The WP ULike plugin for WordPress, designed to add like and dislike buttons for engagement, suffers from a stored cross-site scripting vulnerability identified as CVE-2026-2358. This vulnerability exists in the handling of the 'template' attribute of the shortcode [wp_ulike_likers_box]. The plugin uses the PHP function html_entity_decode() on shortcode attributes but fails to apply subsequent output sanitization such as wp_kses_post(), which is standard in WordPress to filter potentially malicious HTML content. This flaw allows authenticated users with Contributor-level access or higher to inject arbitrary JavaScript code into posts. The malicious payload is stored persistently and executed whenever any user accesses the infected page, provided the post has at least one like, which triggers the rendering of the vulnerable shortcode. The vulnerability impacts all versions up to and including 5.0.1 of the plugin. Exploitation does not require user interaction beyond viewing the page, and the attack scope includes confidentiality and integrity impacts, such as stealing cookies or performing actions on behalf of users. Although no known exploits have been reported in the wild, the vulnerability's presence in a popular WordPress plugin makes it a significant risk. The CVSS 3.1 base score is 6.4, reflecting network attack vector, low attack complexity, privileges required, no user interaction, and a scope change with partial confidentiality and integrity impact.

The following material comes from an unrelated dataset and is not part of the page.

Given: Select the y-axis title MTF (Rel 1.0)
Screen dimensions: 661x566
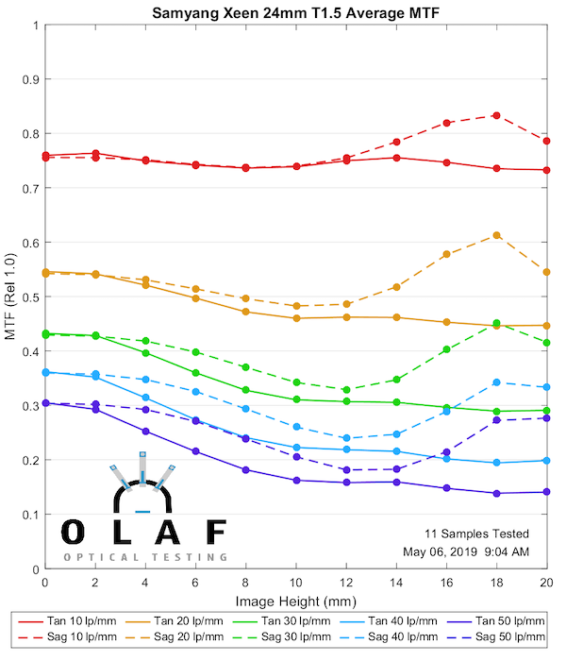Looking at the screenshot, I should [x=11, y=297].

This vulnerability can lead to significant security risks for websites using the WP ULike plugin. Attackers with Contributor-level access can inject persistent malicious scripts, which execute in the browsers of site visitors and administrators. This can result in session hijacking, defacement, unauthorized actions, or distribution of malware. Since WordPress powers a large portion of the web, including many business, e-commerce, and community sites, exploitation could compromise sensitive user data and site integrity. The requirement for authenticated access limits exposure somewhat, but many WordPress sites allow user registrations with Contributor or higher roles, increasing risk. The vulnerability's ability to bypass WordPress's default content filtering mechanisms exacerbates the threat. Organizations relying on this plugin face potential reputational damage, data breaches, and operational disruptions if exploited.

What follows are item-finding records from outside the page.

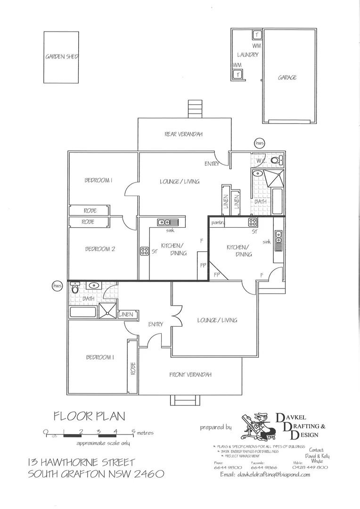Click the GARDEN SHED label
pos(61,57)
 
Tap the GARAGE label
pos(287,77)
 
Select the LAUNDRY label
pos(247,55)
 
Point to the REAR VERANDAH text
pos(183,134)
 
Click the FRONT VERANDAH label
pos(190,375)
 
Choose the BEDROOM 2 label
pos(100,249)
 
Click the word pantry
pos(217,222)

Immediate mitigation involves updating the WP ULike plugin to a version where this vulnerability is patched; however, no patch links are currently provided, so monitoring vendor updates is critical. Until a patch is available, administrators should restrict Contributor-level and higher permissions to trusted users only, minimizing the risk of malicious input. Additionally, implementing a Web Application Firewall (WAF) with rules to detect and block suspicious shortcode attribute payloads can help prevent exploitation. Site owners should audit existing posts with likes for injected scripts and remove any suspicious content. Employing additional output sanitization or filtering plugins that enforce strict HTML content policies can mitigate risk. Regular security scanning and monitoring for anomalous behavior or injected scripts are also recommended. Finally, educating site administrators and users about the risks and signs of XSS attacks can improve detection and response.